Ahora tengo setenta años. Estoy sola como un hilo. Para mi hija soy una carga. Lleva veinte años casada y prefiere no acordarse de mí.
—Hija, ven por favor esta tarde. No puedo sola…
—¡Mamá, tengo trabajo hasta el cuello! ¿Cuánto tiempo más tendré que aguantar tus quejas? Bueno, iré…
Lloré, no de rabia, sino de dolor. Tantos años entregados a mi única hija, viviendo por ella, criándola sola… Y esta es mi “gratitud”. Tal vez la malcrié demasiado.
Cuando Alicia tenía once años, por primera vez en mucho tiempo me permití ser feliz y empecé a salir con un hombre. Ella montó tal escándalo que, bañada en lágrimas, rompí con la única persona que de verdad amé. Y ella quedó satisfecha.
Ahora soy una anciana. Sin apoyo, sin compañía, ni física, ni emocional, y mucho menos económicamente. Mi hija lleva dos décadas casada, vive su vida. Le resulta más fácil olvidarse de mí.
Tengo tres nietos, pero apenas los veo. No sé por qué. Quizá porque su madre no considera necesario mantener el contacto.
Aquel día me sentía especialmente débil. Llamé a Alicia:
—Me han puesto un tratamiento de inyecciones. Eres enfermera, ¿podrías ponérmelas?
—¿Quieres que vaya todos los días? ¡¿Estás de broma?!
—Alicia, no puedo ir sola al ambulatorio. Hay nieve, hielo… Me caeré.
—¿Y tienes dinero para pagarme? ¡No pienso ir de gratis!
—No… No tengo.
—¡Pues entonces nada, mamá! ¡Busca a alguien más!
Colgué en silencio. A la mañana siguiente salí dos horas antes de la cita, agarrándome a las paredes y vallas del camino, llorando. No de dolor, sino de desesperanza.
En la entrada del ambulatorio, una mujer se acercó:
—Pase sin esperar. ¿Por qué llora? ¿Le duele algo?
—No —respondí—. No es por dolor.
No se marchó. Hablamos. Por primera vez en años, conté mi vida a alguien. Porque ya no tenía con quién hacerlo.
Se llamaba Julia. Vivía en el edificio de al lado. Tras la consulta, insistió en que fuera a su casa a tomar un té. Desde entonces, empezamos a vernos. No a menudo, pero con sinceridad.
El día de mis setenta años, Julia llegó con un pastel y velas. Alicia ni siquiera llamó. Julia me dijo:
—Se parece tanto a mi madre… Me hace sentir en casa.
Empezó a venir más. Me ayudaba en casa, traía comida, me acompañaba al médico. A veces yo iba a su casa: tomábamos café, charlábamos, celebraban juntas las pequeñas fiestas. Incluso fuimos juntas a una casa rural. Por primera vez en años, volví a sentirme viva.
Lo pensé mucho y al final decidí: dejarle mi piso de dos habitaciones a Julia. Ella se resistía, decía que no quería nada. Pero yo sabía que su cuidado no era interés. Era humano. Porque para ella yo era como una madre.
Me mudé con ella. Vivir sola ya era difícil. Vendimos el piso, para que Alicia ni pensara en pleitos.

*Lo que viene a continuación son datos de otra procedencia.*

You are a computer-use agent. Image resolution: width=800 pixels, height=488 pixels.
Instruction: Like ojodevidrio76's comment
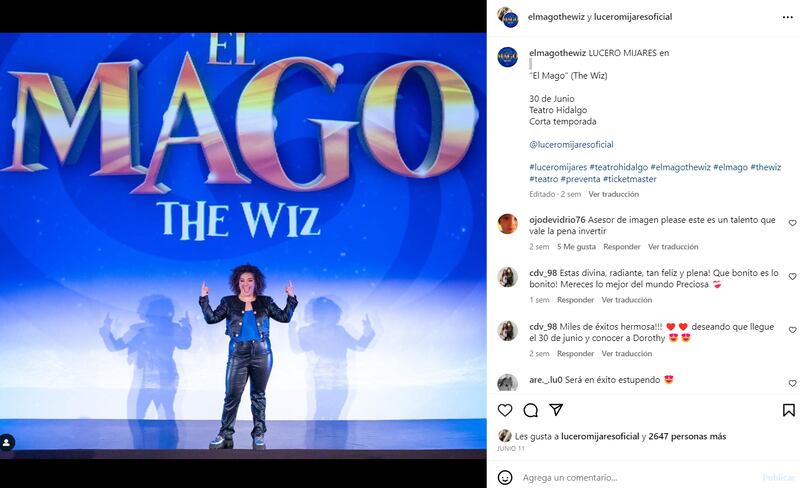(x=792, y=223)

No supe de mi hija en más de un año. Hasta que, como un rayo en cielo despejado, sonó el timbre. Era Alicia. Sin saludo ni preguntas, gritó:
—¿Cómo pudiste? ¿Cómo le regalas tu piso a una extraña? ¡Arruinaste mi vida y ahora me robas la herencia!
Gritaba, me maldecía, deseaba mi muerte. Hasta que el marido de Julia se acercó y dijo:
—Váyase. Y no vuelva.
Desde entonces, no nos hemos visto.
¿Sabe lo más triste? No que mi hija me abandonara, sino que ya no me duele. Porque una extraña se convirtió en mi familia. Porque hay personas que cuidan, no por obligación, sino por amor.
Que murmuren, que juzguen. Después de tantos años, por fin sé que alguien me quiere. No como una carga. Solo como soy.